TRENTON, N.J. (AP) -- Gov. Chris Christie has apologized for a remark he made about civil rights but says he's not sorry for using a slang term to describe a lawmaker who compared him to segregationist Southern governors.
Christie, a Republican, spoke Tuesday night during TownSquare Media's "Ask the Governor" program on radio station New Jersey 101.5 FM. He apologized to anyone offended by his comment that people in the civil rights struggle of the 1960s would have been happier to have the matter settled by public vote rather than by dying in the streets. He was comparing civil rights to the fight for gay marriage.
But he didn't back down Tuesday from calling Democratic Assemblyman Reed Gusciora "numb nuts" after the lawmaker compared him to former Govs. George Wallace, of Alabama, and Lester Maddox, of Georgia. He says his late mother used the term.
Democratic Assembly Speaker Sheila Oliver, one of several black leaders in the state who had chastised the white governor for his civil rights remark, said she was glad he addressed the matter.

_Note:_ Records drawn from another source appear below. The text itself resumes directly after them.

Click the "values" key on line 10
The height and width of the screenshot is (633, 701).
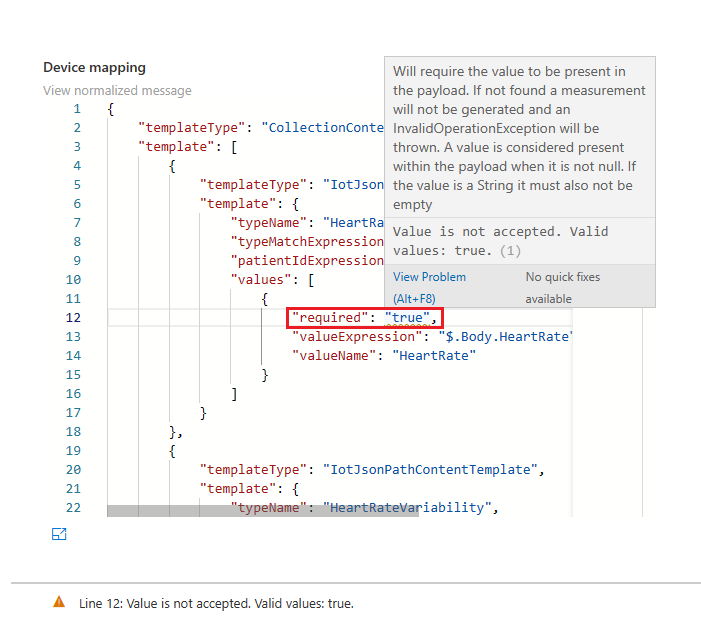click(x=264, y=279)
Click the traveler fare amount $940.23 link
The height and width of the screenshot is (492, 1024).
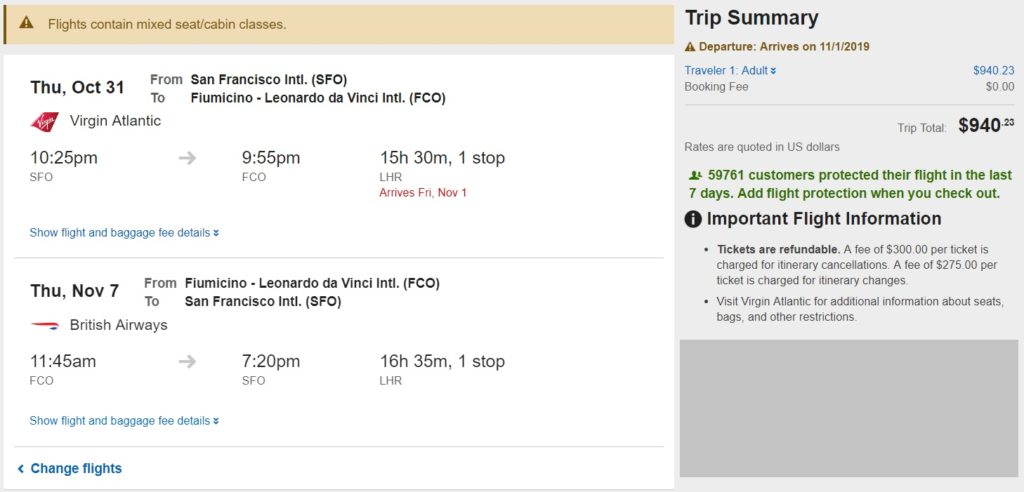993,70
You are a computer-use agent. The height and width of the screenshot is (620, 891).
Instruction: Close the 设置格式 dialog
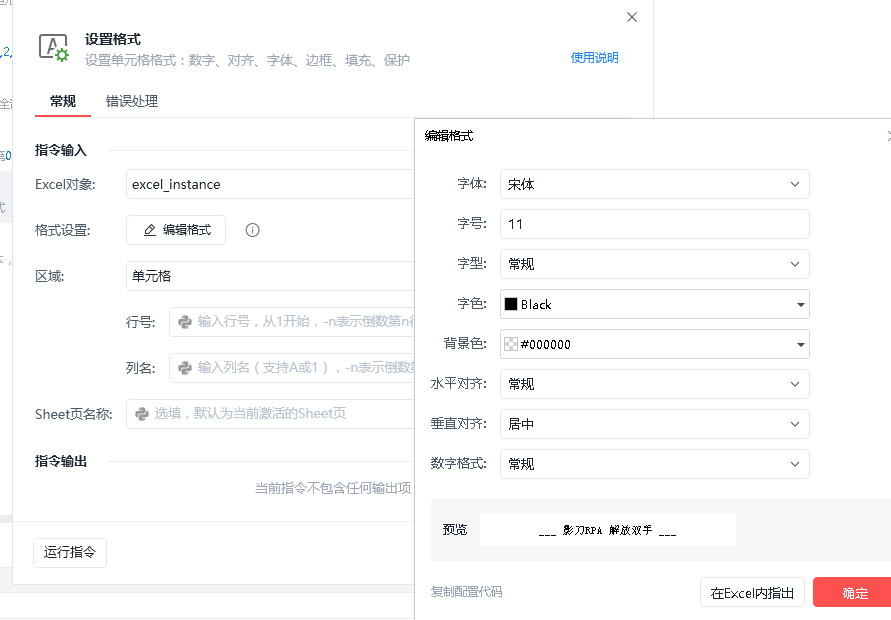click(x=632, y=17)
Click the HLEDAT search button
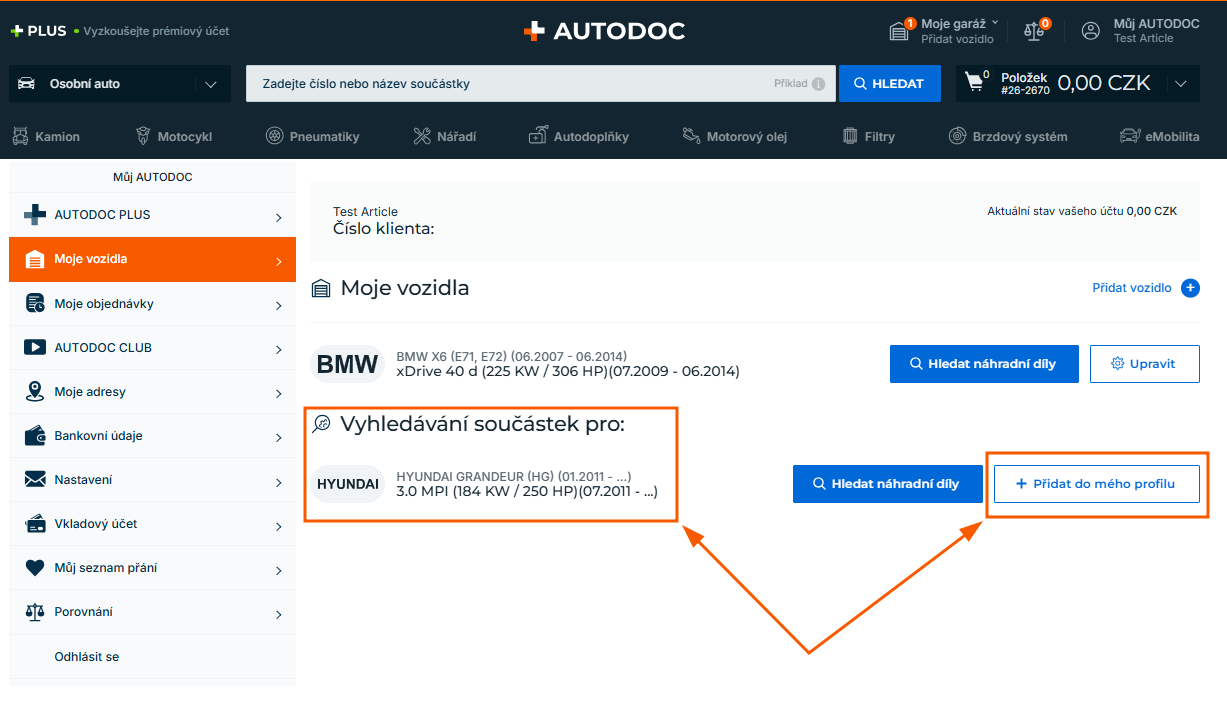The width and height of the screenshot is (1227, 719). [x=889, y=84]
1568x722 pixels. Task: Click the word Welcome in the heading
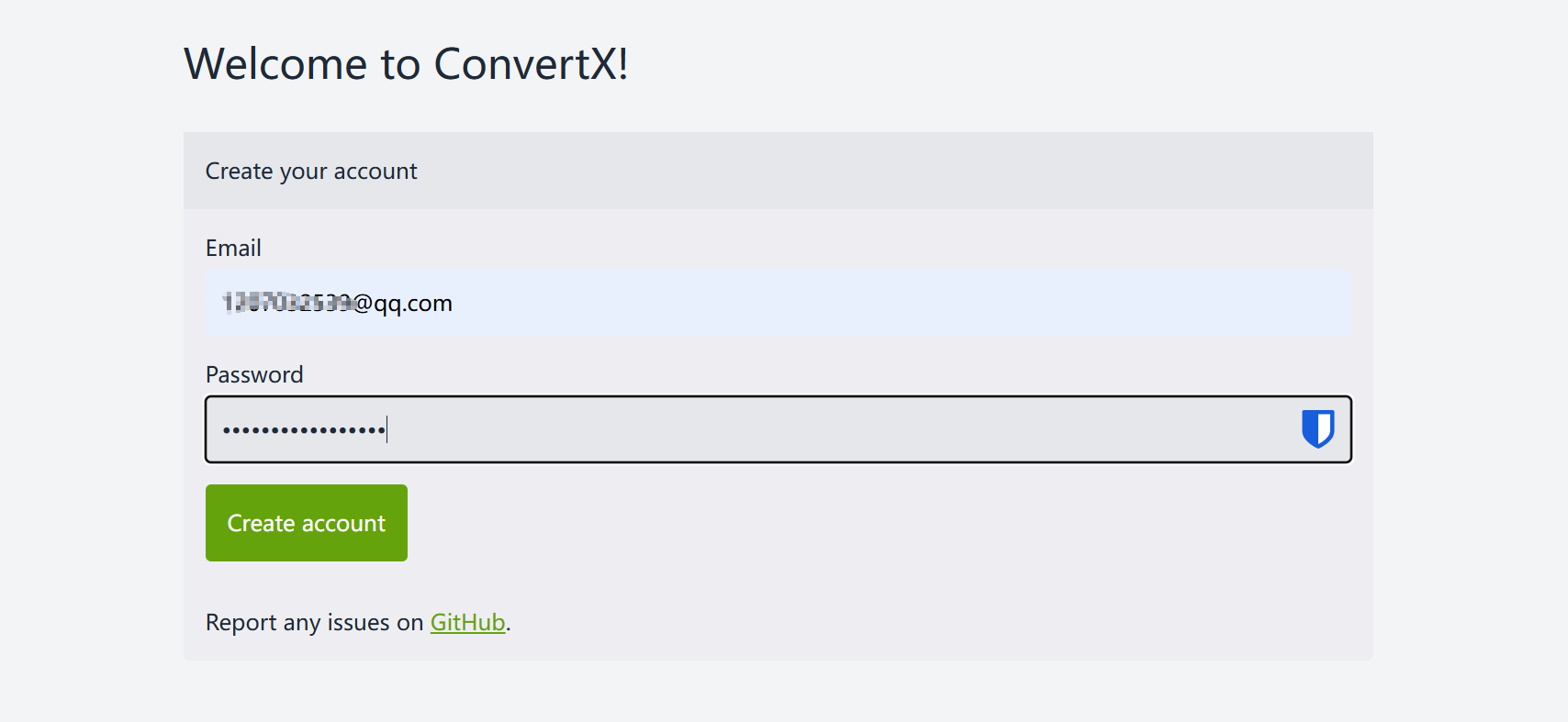275,64
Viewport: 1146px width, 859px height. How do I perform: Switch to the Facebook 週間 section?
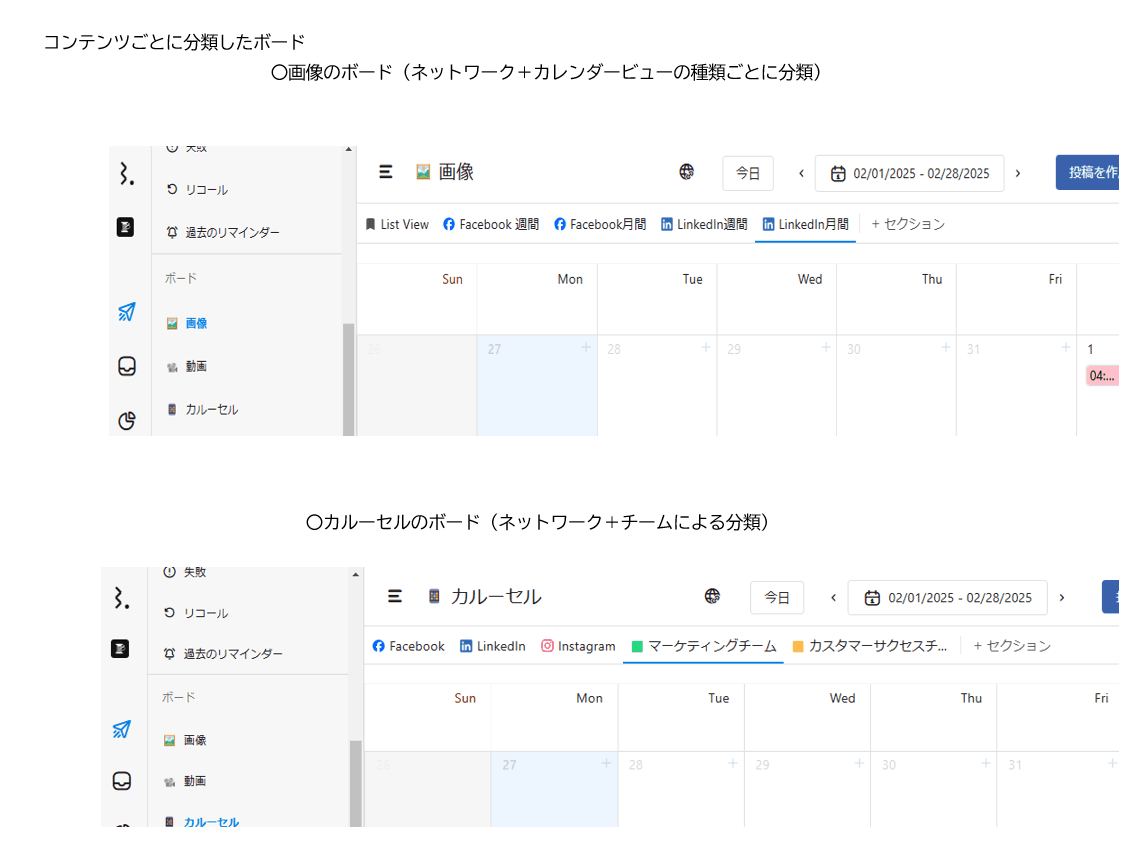point(491,225)
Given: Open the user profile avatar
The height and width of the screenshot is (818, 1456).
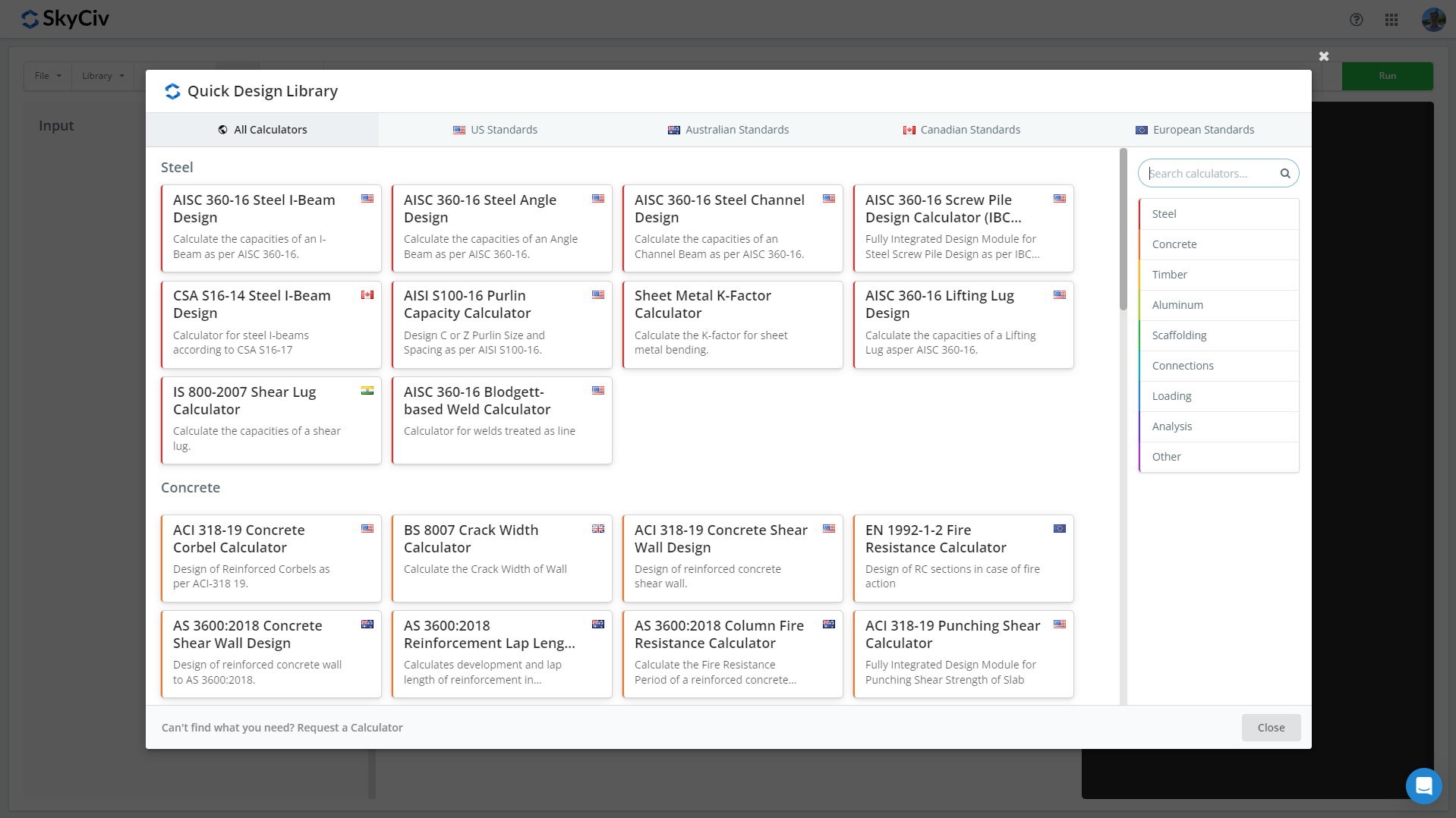Looking at the screenshot, I should [1432, 20].
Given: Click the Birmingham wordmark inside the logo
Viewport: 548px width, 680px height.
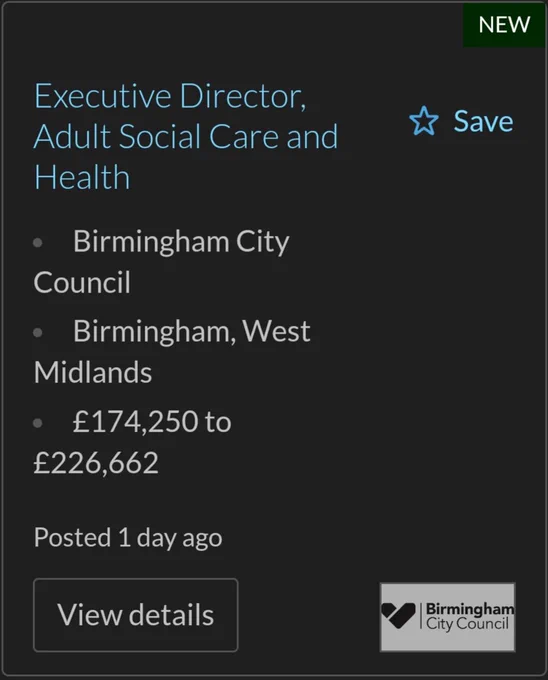Looking at the screenshot, I should (x=470, y=609).
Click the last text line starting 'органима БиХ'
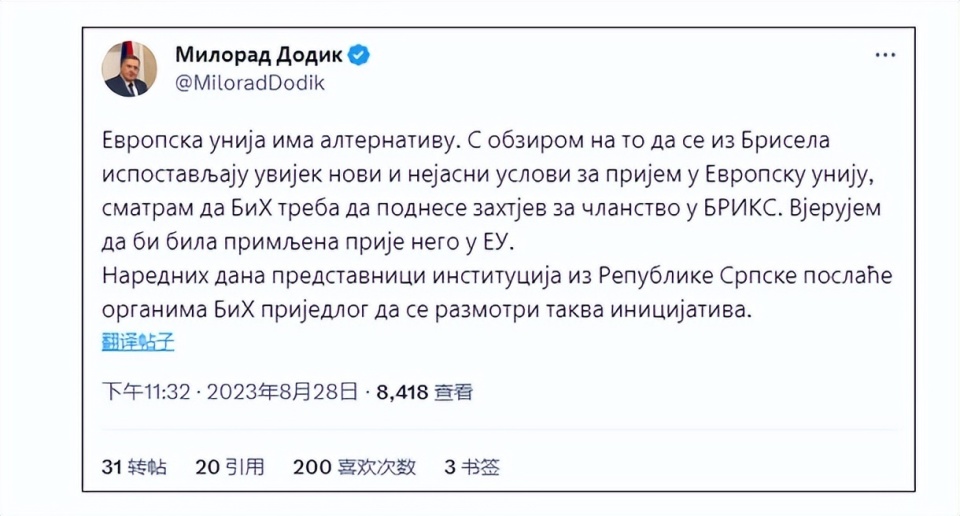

"The governor rightfully acknowledged the hurtful and insensitive nature of his remarks," Oliver said in a statement issued after the radio show had aired. "Going forward, I now trust and expect that, as the legislature moves toward implementing marriage equality, the governor will respect the serious nature of the constitutionality of civil rights and equal protection under the law."
Oliver and other state Democrats had held a news conference in Trenton on Monday with Democratic U.S. Rep. John Lewis, of Georgia, to take Christie to task for his comments.
Lewis, an icon of the civil rights movement, said that court and congressional actions were necessary to secure rights for blacks and that no referendum ever would have been successful.